WORK ORDER. How many lines in the records below hold the string "will"? Answer with the number alone.
*** Begin section ***
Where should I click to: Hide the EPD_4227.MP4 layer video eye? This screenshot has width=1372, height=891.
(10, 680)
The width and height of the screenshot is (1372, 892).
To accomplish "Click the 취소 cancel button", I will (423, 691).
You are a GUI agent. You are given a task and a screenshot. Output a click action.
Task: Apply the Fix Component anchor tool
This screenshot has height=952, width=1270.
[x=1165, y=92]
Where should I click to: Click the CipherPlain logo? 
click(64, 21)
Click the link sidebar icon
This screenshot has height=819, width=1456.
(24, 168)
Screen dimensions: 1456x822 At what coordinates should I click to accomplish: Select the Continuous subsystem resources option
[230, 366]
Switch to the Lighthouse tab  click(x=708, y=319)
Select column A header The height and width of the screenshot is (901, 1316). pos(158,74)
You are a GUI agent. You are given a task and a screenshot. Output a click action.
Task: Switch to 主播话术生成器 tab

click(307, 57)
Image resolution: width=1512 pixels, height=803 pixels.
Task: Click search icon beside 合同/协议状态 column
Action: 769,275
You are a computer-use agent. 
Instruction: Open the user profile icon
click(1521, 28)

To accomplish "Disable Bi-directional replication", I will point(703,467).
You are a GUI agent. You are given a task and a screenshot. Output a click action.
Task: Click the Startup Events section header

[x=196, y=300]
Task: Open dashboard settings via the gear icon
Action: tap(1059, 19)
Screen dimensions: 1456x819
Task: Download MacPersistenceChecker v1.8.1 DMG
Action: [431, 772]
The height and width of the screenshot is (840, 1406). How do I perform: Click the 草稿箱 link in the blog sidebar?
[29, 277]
*** End section ***
OUTPUT OF THE TASK. 2